**DIRECTIONS FOR THIS TASK:**
Continue the text about powdered bovine colostrum, starting right after its last sentence.

During this entire time, the diet should be supplemented with powdered bovine colostrum. Colostrum-LD® is a proven source of many powerful substances that have anti-fungal and anti-microbial properties, which allow the substances to destroy pathogens and prevent infection. The substances include:
- Cytokines: These proteins help modulate the immune function and boost cell communication. They also can be anti-inflammatory.
- Immunoglobulins: Colostrum-LD® contains immunoglobulins A, D, E, G, and M, all of which have been shown to neutralize bacteria, toxins, and viruses in the lymph nodes and circulatory system.
- Interleukin: This class of glycoproteins produced by leukocytes helps regulate immune response and inhibit the effect of natural killer (NK) cell activity.
- Lactoferrin: Studies show this iron-binding protein delivers therapeutic benefits for patients dealing with chronic diseases.
- Lysozyme: This hydrolyzing agent acts as an immune system booster that destroys bacteria, viruses, and other harmful pathogens on contact.
- Lactoperoxidase: This enzyme is naturally present in fresh, raw milk and combines with thiocyanate ion and hydrogen peroxide to create a chemical compound that has an antibacterial effect on the body.
- Proline-Rich Polypeptides (PRPs): These proteins regulate the thymus gland and modulate immune response
- Leucocytes: These white blood cells help stimulate the production of interferon, a group of signaling proteins that respond to bacteria, parasites, and viruses, and reduce the risk of viral reproduction and penetration of cell walls.

Collected data:
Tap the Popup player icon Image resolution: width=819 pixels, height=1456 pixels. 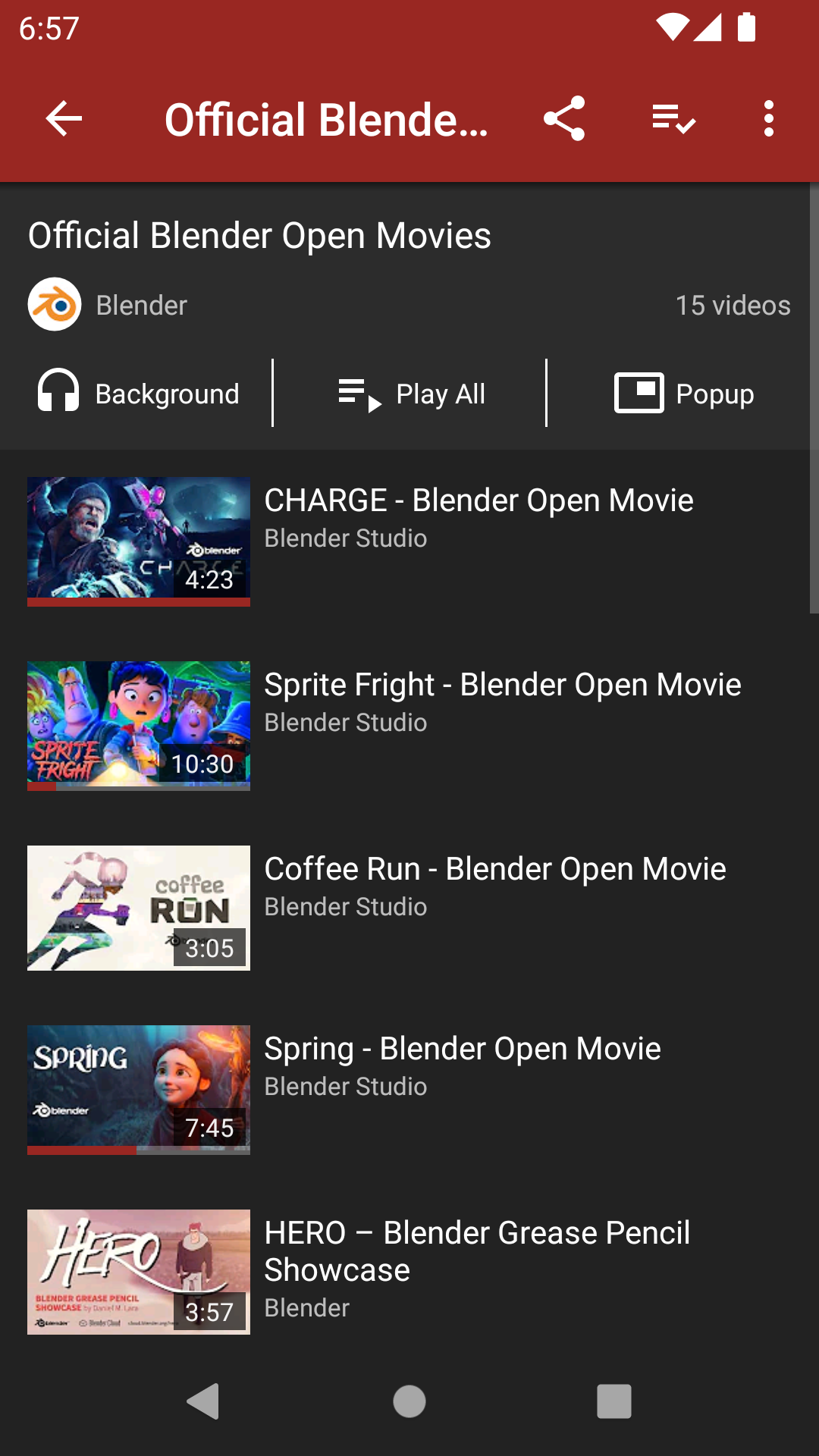point(639,393)
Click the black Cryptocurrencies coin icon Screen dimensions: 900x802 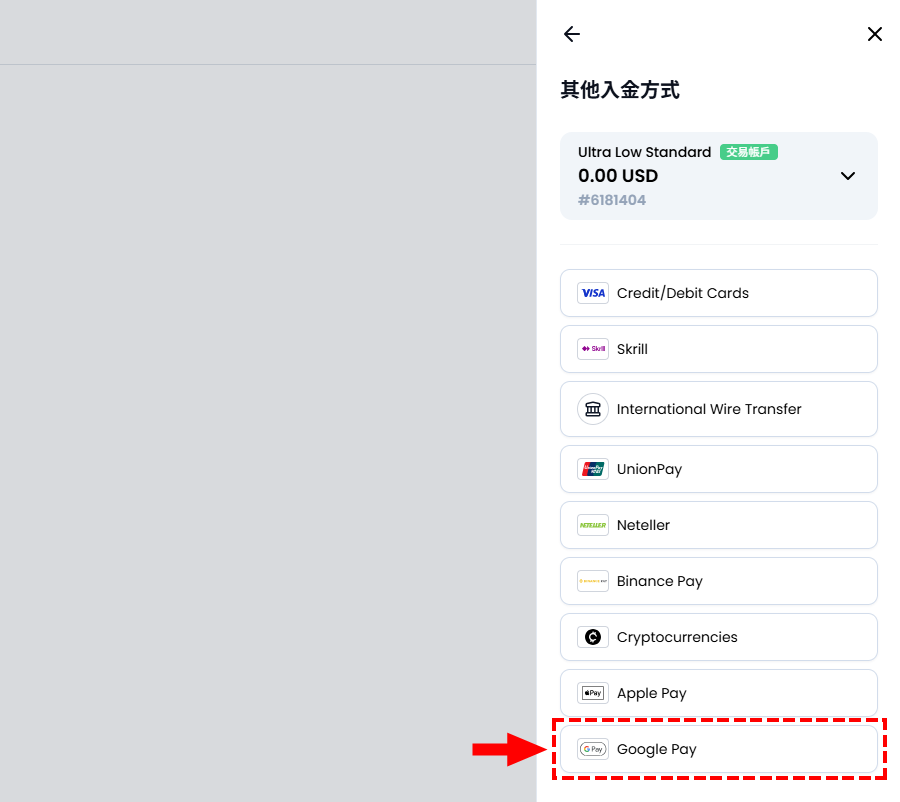(593, 637)
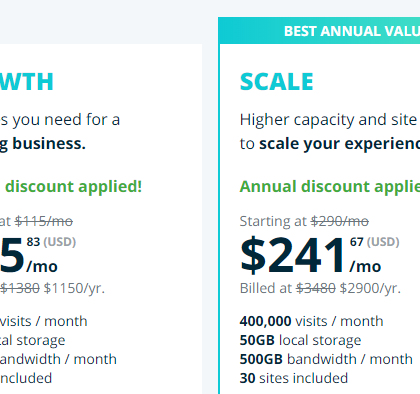
Task: Click the Growth 'discount applied!' text
Action: coord(74,186)
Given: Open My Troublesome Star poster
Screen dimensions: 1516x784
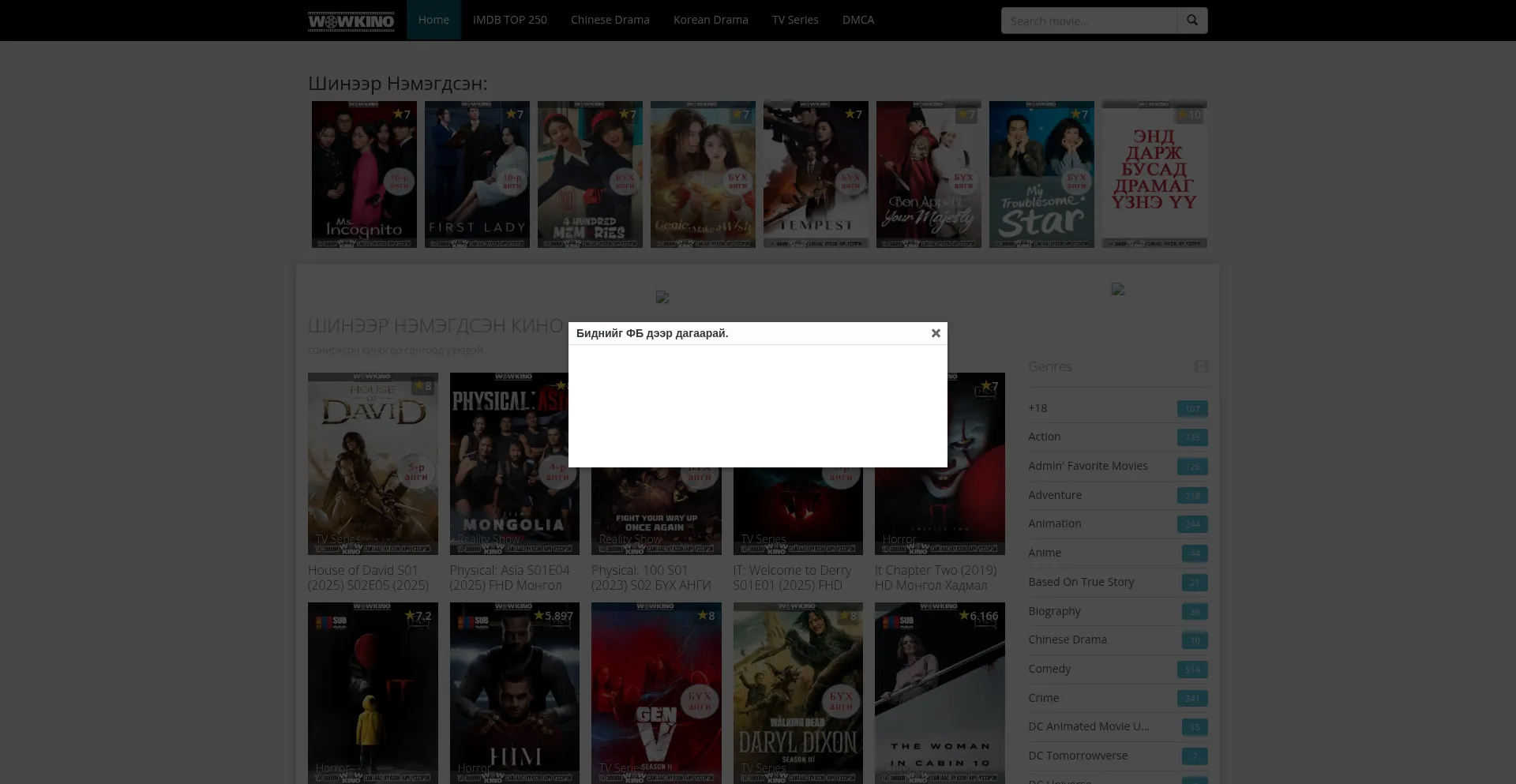Looking at the screenshot, I should (1041, 174).
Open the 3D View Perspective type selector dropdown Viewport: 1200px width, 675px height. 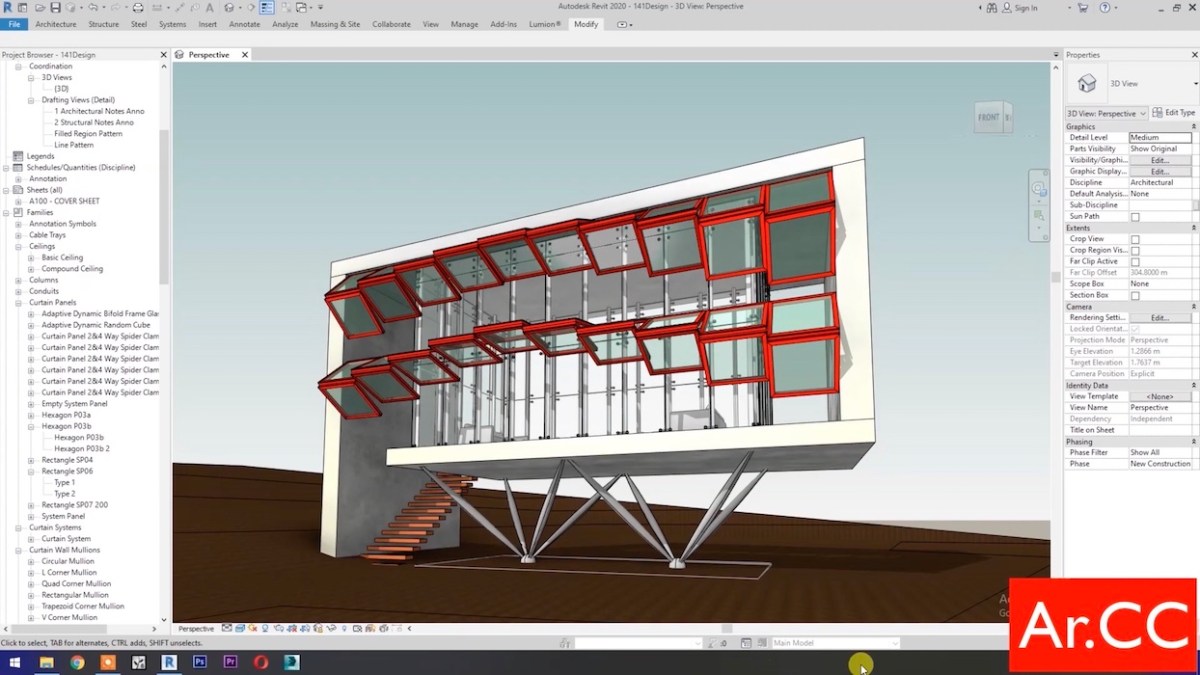coord(1105,113)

**RESULT OF THIS TASK:**
Daily supplementation of Colostrum-LD® will help keep Candida in check and heal the gut lining so that no microbes crossover in to the bloodstream. Some have even suggested that managing the microbes in the gut, including yeast, is more realistic than the nuclear option of trying to eliminate absolutely every pathogenic microbe. Such an approach utilizes Colostrum-LD® and a healthy diet with minimal high-carb or high-sugar foods. Once you get your yeast under control, the unpleasant symptoms will go away, and you’ll experience more energy and vitality with less pain or discomfort.
- Wächtler B, Citiulo F, Jablonowski N, Förster S, Dalle F, Schaller M, Wilson D, Hube B. Candida albicans-epithelial interactions: dissecting the roles of active penetration, induced endocytosis and host factors on the infection process. PLoS One. 2012;7(5):e36952.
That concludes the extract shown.